TEXT SECTION
........

• Childhood dreams – 80% of Gen-Z (16-24 yr olds) are now entering a career that inspired them as a child after seeing a fictional TV show.
  • Role Models – 60% of the UK believe fictional TV characters can be seen as credible role models, this rises to 80% for Gen Z (16-24).
  • Diversity in TV shows still requires improvement – Over 60% of the UK say they’d welcome a more diverse set of roles depicted in fictional TV shows. This rises to 80% within Gen Z (16-24 yr olds).
  • TV Shows make us look good – 60% of the UK say that fictional TV shows have given them industry specific terminology in an industry different from their own. Great for small talk at parties. Luminol anyone?
  • Reality TV continues to influence – 15% of Gen-Z say they would love a career as an Instagram star/influencer.
  • An obsession with crime – Over 30% of the UK still love to watch law enforcement and murder detectives in action. They were considered the most entertaining careers to watch.

Careers advisors could soon be out of a job as millions of school leavers and graduates confess to TV having the greatest influence on their chosen career path.

Latest research from business support platform Rovva shows that over 80% of Gen Z (those in the 16-24 yrs age group) admit to having considered a career after seeing it played out on the telly. With TV-addicts saying they have been strongly influenced to have a career as a medic or a police officer – the influence of reality TV shows is real as 15% of Gen-Z say they would love a career as an instagram star/influencer.

........

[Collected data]
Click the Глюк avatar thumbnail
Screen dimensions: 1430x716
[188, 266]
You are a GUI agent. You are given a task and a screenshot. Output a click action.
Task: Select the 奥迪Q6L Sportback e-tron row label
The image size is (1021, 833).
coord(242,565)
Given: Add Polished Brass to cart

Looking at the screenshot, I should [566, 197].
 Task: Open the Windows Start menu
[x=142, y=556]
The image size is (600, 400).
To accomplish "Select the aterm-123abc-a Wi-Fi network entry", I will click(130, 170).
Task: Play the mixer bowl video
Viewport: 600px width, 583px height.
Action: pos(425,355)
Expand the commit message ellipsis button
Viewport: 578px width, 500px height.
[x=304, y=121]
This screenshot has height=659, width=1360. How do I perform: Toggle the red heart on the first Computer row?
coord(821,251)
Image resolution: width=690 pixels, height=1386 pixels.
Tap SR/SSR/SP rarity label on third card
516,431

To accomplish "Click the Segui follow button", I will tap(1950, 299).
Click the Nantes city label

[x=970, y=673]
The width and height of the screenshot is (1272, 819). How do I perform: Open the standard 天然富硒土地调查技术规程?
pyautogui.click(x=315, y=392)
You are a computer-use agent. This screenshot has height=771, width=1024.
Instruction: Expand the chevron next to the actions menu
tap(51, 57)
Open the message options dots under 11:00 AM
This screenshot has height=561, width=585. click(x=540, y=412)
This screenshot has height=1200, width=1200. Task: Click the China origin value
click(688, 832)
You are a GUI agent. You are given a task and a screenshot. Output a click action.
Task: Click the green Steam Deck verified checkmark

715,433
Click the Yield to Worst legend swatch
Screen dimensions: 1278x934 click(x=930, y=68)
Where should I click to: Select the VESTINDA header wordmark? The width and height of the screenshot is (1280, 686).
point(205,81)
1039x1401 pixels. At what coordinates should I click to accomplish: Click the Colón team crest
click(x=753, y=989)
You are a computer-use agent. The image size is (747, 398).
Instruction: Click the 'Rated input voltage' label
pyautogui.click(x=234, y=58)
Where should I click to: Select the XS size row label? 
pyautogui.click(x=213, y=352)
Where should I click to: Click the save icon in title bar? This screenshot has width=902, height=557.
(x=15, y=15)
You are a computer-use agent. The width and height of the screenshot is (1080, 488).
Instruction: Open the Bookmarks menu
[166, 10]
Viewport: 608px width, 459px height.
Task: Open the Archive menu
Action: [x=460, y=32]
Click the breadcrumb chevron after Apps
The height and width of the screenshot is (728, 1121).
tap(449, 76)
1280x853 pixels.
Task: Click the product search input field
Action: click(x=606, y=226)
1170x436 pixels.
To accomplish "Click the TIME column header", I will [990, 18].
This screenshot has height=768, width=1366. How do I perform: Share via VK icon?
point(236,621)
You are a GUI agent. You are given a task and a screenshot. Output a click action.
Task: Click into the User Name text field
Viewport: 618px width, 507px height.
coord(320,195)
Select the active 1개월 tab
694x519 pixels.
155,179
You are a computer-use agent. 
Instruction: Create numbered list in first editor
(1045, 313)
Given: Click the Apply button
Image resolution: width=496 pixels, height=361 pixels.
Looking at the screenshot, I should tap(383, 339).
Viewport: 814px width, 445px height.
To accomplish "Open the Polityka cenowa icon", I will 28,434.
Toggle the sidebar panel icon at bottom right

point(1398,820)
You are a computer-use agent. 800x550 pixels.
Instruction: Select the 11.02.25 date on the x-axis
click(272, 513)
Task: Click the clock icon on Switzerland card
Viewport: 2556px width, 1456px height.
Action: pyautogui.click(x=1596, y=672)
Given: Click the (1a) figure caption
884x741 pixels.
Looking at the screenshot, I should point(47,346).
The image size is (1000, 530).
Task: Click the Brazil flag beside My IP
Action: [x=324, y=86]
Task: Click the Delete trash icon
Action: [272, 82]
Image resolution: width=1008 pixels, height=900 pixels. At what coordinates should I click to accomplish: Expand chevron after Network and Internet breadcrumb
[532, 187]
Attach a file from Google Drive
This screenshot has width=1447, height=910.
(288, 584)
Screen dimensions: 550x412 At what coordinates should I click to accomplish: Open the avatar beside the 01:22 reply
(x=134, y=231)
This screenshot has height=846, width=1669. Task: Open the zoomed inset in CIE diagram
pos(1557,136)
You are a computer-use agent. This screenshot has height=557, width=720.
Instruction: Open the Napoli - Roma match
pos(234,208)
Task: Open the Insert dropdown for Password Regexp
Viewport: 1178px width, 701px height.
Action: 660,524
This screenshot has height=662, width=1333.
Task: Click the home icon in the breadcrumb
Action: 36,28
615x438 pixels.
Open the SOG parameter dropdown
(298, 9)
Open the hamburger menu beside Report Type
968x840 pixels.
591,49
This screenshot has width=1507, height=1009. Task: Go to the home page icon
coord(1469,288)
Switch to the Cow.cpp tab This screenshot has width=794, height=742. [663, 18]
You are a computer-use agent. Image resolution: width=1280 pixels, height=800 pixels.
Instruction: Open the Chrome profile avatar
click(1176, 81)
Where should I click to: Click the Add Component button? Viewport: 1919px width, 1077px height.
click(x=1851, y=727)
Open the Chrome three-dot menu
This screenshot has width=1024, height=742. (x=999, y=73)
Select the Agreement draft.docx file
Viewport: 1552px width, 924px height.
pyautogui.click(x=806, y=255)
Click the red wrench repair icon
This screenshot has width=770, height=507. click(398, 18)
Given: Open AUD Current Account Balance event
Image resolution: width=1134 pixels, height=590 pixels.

........

EXERCISE SET
1 - Summarize the text on TV and career choices in two sentences.
2 - In the text on TV and career choices, which business support platform carried out the research?
3 - Transcribe the text on TV and career choices from "Careers advisors could" to "chosen career path.".

SOLUTIONS BELOW
1 - Research from the business support platform Rovva finds that over 80% of Gen Z (16-24 year olds) have considered a career after seeing it on TV, with many drawn to medicine or policing and 15% wanting to be an Instagram star or influencer. Most people in the UK also see fictional TV characters as credible role models and would welcome more diverse roles in fictional shows, and these shares rise to 80% among Gen Z.

2 - Rovva.

3 -
Careers advisors could soon be out of a job as millions of school leavers and graduates confess to TV having the greatest influence on their chosen career path.